Crow Wing County Master Gardeners are trained and certified volunteers for the University of Minnesota Extension Service. All information given in this column is based on research and information provided by the University. To ask a question, call the Master Gardener Help Line at 824-1000, extension 4040 and leave a recorded message. A Master Gardener will return your call.
October garden tips
• It is normal for pines, spruce and arborvitae to drop many yellow or brown needles at this time of year. It’s part of their normal growth cycle.
• Plant tulips, daffodils and other spring-blooming bulbs this month. How deep? Two to three times their vertical diameter. Water every week until the ground is frozen.
• To minimize snow mold next spring, gradually reduce fall mowing height to 2 ½ inches. Longer grass will fold over, forming moist pockets that encourage snow mold growth. Continue to water regularly until the ground freezes.

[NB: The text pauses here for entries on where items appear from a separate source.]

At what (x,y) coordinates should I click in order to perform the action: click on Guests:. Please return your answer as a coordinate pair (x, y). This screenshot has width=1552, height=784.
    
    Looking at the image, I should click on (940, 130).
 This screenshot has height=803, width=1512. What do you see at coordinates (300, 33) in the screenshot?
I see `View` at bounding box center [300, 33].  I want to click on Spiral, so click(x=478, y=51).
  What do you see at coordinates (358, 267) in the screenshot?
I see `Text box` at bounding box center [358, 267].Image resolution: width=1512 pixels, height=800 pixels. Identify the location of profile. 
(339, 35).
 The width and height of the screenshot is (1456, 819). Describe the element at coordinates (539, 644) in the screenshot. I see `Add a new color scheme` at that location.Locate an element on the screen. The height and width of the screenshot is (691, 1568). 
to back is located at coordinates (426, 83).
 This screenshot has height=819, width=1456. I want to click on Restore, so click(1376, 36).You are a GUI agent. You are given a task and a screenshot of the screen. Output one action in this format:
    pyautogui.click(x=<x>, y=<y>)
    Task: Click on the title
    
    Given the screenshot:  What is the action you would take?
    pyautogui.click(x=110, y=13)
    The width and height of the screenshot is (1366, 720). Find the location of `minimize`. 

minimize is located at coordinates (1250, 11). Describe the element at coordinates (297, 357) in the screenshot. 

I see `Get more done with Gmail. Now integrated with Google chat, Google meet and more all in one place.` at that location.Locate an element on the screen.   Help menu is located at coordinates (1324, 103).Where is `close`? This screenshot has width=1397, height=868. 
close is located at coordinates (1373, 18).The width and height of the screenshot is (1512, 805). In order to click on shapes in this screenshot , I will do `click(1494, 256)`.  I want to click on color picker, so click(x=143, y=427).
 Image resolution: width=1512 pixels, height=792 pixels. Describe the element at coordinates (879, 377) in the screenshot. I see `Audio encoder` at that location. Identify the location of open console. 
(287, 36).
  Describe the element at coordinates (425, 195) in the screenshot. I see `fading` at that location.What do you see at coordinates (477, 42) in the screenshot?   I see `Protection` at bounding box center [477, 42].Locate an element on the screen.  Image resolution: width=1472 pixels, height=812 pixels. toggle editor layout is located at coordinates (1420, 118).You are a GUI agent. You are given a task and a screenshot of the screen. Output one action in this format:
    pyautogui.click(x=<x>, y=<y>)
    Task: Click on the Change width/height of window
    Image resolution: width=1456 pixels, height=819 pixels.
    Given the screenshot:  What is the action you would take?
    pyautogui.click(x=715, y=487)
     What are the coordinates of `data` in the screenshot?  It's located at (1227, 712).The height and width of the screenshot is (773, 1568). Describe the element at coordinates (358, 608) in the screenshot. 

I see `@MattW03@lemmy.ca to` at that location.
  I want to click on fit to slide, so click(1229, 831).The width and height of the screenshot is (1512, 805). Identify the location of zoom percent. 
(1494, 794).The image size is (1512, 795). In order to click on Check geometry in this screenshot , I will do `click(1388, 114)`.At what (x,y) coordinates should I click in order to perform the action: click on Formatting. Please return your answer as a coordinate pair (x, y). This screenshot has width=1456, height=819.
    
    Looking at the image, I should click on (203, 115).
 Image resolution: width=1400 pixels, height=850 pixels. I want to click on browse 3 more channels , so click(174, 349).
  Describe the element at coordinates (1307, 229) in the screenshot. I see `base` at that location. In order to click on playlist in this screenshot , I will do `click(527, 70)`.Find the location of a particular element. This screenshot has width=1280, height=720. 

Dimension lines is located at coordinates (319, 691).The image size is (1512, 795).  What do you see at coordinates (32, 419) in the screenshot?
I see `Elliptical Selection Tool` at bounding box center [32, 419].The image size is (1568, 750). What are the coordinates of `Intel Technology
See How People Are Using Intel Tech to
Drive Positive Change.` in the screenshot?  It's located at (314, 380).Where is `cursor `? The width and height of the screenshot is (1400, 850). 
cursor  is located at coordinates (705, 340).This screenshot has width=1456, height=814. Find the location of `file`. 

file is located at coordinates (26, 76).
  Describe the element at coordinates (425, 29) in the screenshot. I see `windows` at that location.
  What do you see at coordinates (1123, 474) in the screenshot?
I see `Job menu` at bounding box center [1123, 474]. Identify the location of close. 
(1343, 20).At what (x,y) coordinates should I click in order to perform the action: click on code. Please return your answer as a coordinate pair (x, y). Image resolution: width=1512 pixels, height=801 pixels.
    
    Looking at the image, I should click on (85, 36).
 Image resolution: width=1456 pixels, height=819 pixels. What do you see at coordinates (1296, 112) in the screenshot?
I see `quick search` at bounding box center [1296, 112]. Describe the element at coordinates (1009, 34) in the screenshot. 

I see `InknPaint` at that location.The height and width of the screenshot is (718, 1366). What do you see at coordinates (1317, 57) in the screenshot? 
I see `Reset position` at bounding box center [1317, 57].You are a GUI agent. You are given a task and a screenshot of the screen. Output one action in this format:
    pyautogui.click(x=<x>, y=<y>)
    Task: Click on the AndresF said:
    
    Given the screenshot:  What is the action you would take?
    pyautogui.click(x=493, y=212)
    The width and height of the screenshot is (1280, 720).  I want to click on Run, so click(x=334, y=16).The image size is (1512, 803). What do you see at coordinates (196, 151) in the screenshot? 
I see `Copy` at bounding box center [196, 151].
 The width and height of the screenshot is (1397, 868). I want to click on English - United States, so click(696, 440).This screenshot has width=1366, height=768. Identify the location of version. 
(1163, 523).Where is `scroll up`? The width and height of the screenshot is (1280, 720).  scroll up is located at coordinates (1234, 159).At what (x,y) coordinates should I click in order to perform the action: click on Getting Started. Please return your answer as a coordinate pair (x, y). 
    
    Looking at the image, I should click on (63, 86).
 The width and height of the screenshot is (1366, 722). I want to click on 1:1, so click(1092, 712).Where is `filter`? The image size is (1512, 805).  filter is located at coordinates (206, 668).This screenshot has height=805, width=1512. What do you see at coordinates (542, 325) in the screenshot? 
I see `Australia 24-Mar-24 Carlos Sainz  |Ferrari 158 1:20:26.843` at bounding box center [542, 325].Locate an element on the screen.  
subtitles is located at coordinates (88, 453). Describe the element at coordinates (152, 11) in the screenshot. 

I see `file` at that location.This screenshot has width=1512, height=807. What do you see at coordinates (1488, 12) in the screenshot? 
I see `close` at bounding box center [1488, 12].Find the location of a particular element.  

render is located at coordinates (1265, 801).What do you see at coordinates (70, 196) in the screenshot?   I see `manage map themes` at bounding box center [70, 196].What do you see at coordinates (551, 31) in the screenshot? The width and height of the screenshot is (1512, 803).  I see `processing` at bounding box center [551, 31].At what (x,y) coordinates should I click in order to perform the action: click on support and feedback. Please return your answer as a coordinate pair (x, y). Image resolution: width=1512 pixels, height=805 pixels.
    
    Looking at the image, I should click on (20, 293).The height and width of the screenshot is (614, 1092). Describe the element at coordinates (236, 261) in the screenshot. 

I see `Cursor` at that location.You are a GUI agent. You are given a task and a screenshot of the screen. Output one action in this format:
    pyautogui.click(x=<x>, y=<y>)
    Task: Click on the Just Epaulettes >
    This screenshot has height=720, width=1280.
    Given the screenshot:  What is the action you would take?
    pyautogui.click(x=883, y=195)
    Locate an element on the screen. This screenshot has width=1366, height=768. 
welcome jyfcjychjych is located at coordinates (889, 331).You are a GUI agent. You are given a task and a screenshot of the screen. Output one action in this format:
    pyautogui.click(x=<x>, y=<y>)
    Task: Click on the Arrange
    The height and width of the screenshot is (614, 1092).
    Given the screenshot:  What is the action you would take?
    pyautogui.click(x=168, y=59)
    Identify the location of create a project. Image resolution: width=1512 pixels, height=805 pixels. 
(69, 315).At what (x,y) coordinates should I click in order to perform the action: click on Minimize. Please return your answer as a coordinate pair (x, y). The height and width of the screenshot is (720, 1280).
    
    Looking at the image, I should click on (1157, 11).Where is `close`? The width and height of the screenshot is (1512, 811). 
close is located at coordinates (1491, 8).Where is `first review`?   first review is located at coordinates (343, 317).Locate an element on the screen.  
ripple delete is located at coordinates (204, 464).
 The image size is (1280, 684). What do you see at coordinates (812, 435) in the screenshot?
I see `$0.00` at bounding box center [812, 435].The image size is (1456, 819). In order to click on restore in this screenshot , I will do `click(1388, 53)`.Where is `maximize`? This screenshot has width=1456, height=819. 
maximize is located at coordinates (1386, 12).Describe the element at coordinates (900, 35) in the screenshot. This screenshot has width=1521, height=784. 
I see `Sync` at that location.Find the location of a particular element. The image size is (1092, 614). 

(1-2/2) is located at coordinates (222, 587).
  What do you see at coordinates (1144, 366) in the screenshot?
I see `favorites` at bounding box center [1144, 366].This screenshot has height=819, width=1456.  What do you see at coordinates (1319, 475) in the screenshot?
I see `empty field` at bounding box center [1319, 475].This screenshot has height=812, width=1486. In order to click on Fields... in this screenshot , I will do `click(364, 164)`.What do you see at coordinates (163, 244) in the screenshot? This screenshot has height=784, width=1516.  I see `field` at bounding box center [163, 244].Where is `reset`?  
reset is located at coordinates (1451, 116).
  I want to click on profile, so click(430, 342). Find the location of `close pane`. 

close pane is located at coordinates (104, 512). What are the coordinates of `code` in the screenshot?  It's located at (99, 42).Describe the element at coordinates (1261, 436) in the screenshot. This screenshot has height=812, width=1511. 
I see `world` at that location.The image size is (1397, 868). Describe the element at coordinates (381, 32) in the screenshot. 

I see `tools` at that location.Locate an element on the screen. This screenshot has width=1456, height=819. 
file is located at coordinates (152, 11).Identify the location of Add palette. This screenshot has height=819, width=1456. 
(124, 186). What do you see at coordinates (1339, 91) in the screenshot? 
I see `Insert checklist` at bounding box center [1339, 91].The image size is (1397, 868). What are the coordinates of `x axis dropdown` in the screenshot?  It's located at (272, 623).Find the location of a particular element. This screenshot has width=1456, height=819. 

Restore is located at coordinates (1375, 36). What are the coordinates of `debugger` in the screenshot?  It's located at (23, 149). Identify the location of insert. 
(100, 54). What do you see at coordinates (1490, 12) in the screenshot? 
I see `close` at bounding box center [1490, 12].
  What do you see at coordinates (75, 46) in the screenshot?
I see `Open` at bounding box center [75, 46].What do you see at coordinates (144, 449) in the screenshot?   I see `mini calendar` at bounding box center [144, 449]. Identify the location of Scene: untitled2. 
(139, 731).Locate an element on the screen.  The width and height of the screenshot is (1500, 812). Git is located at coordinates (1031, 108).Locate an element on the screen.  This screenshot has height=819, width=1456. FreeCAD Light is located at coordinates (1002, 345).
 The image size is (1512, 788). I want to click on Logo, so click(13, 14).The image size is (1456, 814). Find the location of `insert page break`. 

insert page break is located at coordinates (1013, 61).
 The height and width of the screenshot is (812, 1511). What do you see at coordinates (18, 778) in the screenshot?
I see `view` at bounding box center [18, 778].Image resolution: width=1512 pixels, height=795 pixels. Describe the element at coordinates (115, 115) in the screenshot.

• Remove frost-damaged annuals and consider replacing them with ornamental kale and cabbage for continuing fall color.
• Instead of bagging leaves, mulch-mow them in place and leave them on the lawn. They will decompose and add nutrients to the soil.
• Cabbage, kale, Brussels sprouts and kohlrabi improve in flavor after a frost.
• Hardy shrub roses need little winter protection. Just rake leaves over their roots.
• Tender roses can’t tolerate temperatures lower than 20 degrees Fahrenheit. Plan to protect them by mid-October even if they are still blooming.
• To prevent the spread of plant diseases and pathogens, empty plant containers and wash them in a 10 percent bleach solution. If possible, submerge them in the solution for 30 minutes and scrub them with a plastic brush or scrubber. Be careful not to splash bleach water on clothing. Rinse and store containers in a dry place.